━━━ Data supplied
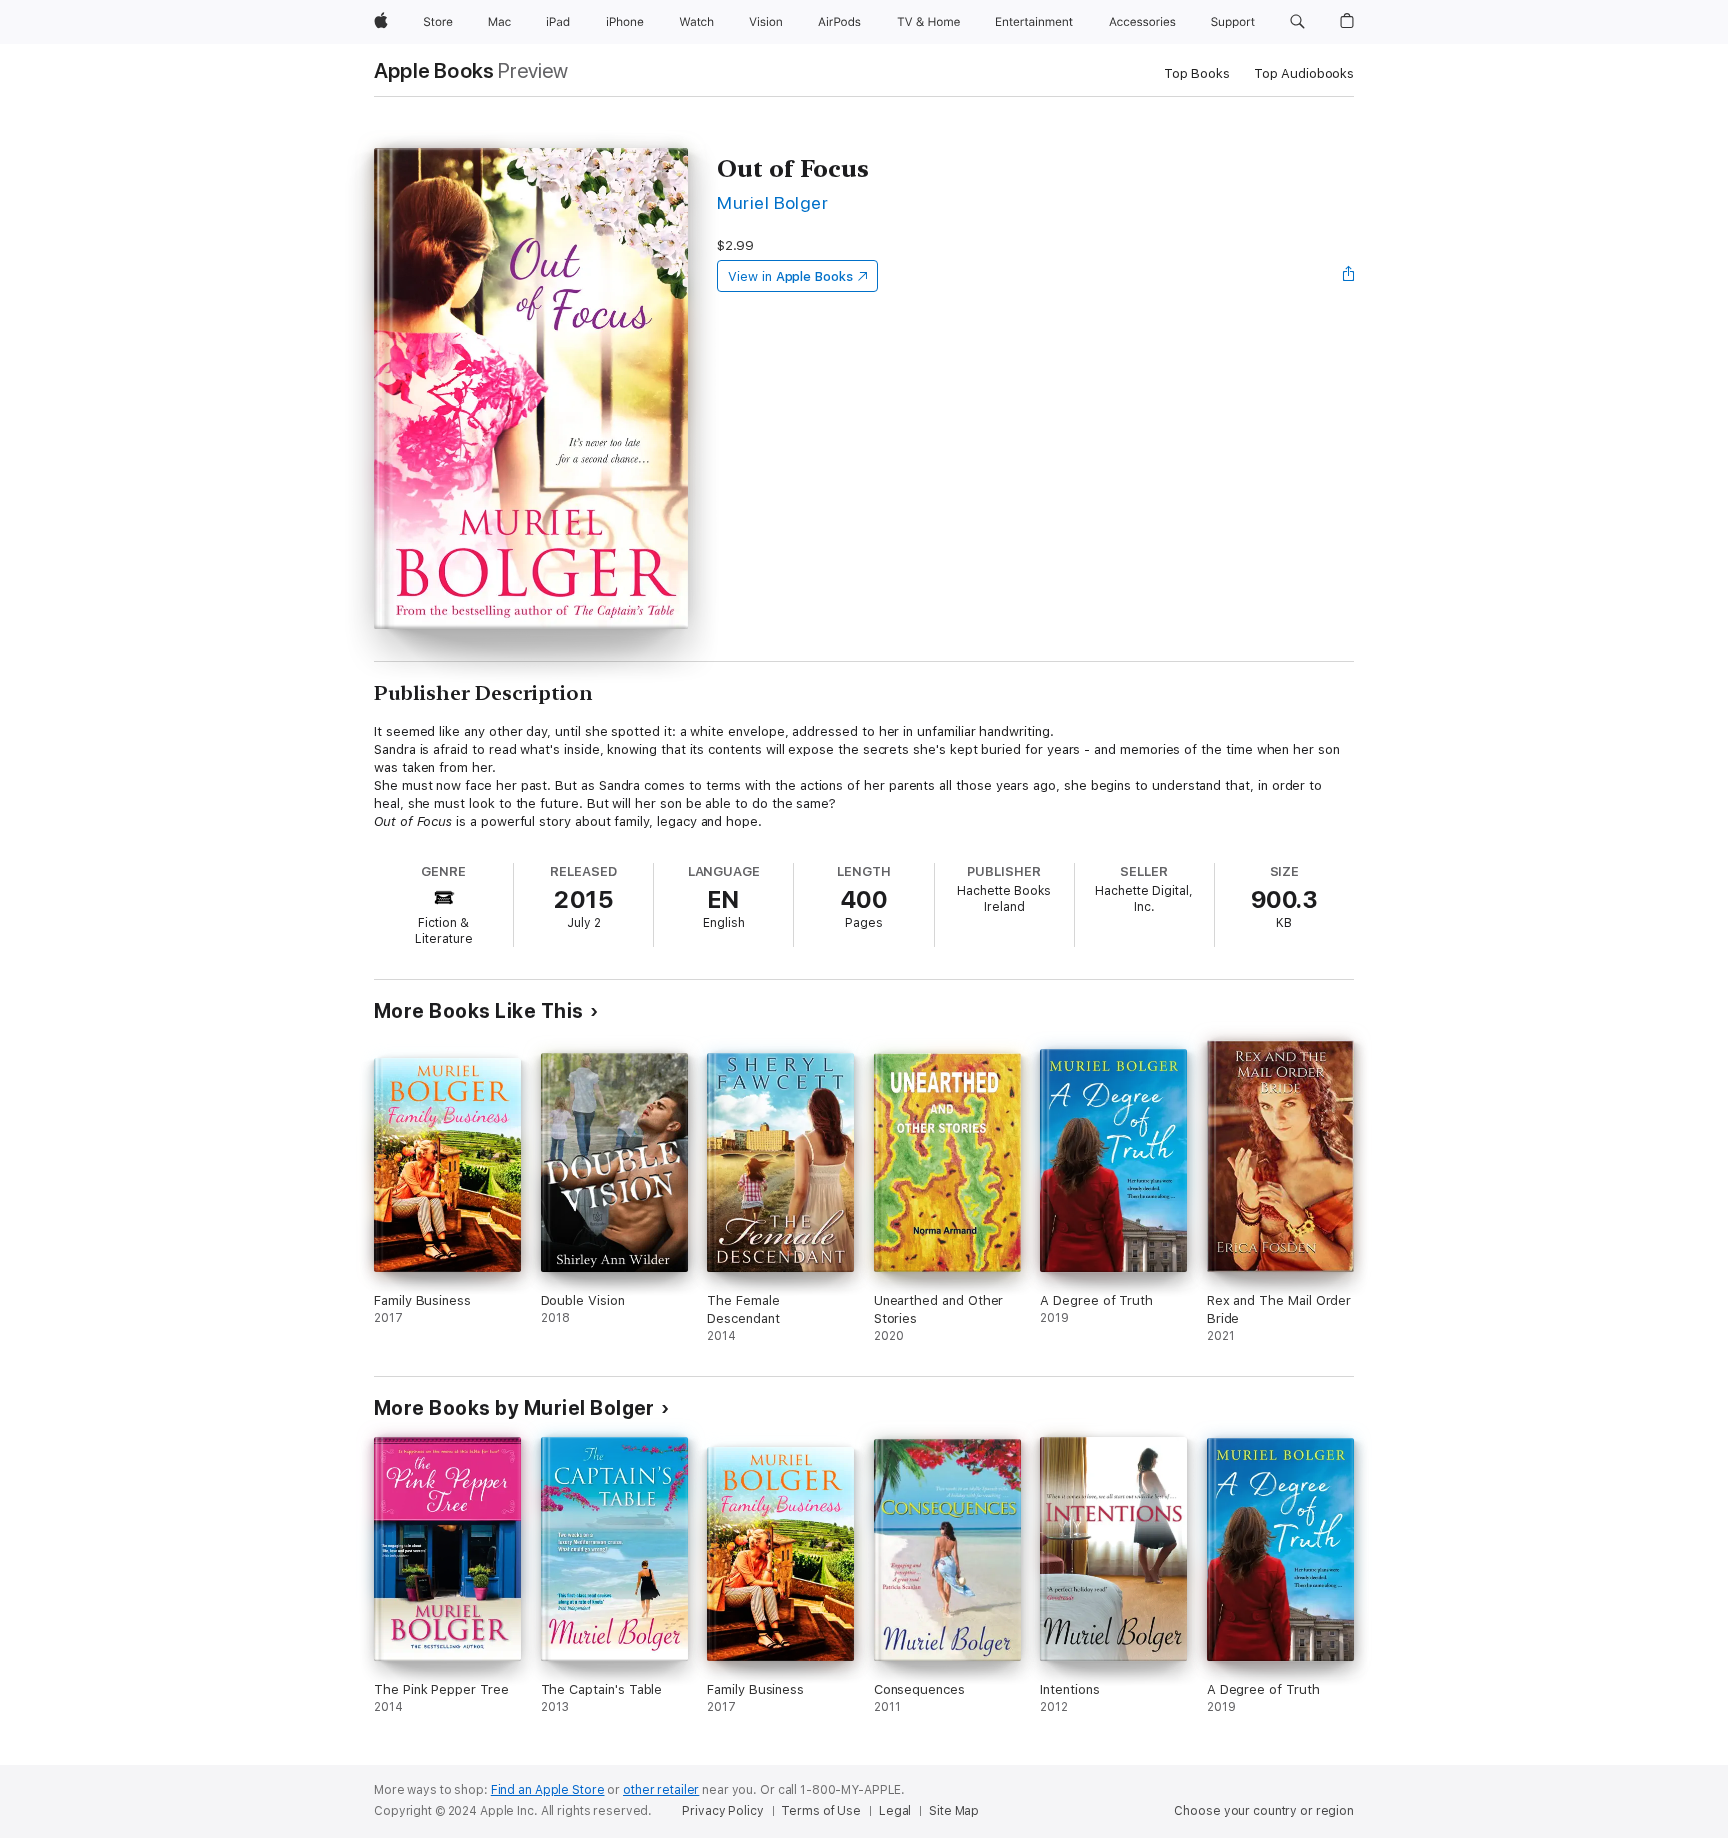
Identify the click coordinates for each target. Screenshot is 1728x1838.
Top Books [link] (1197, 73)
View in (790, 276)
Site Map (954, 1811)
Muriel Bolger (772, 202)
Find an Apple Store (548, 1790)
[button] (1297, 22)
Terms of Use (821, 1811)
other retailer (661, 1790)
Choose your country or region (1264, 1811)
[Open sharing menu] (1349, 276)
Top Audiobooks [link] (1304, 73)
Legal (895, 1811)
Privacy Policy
━━━━━━
▸ About this exercise
Make an exact copy of every line from the one with "View in (790, 276)" to the end of the data, with the first and last of those lines included.

▸ Reply to the exercise
View in (790, 276)
Site Map (954, 1811)
Muriel Bolger (772, 202)
Find an Apple Store (548, 1790)
[button] (1297, 22)
Terms of Use (821, 1811)
other retailer (661, 1790)
Choose your country or region (1264, 1811)
[Open sharing menu] (1349, 276)
Top Audiobooks [link] (1304, 73)
Legal (895, 1811)
Privacy Policy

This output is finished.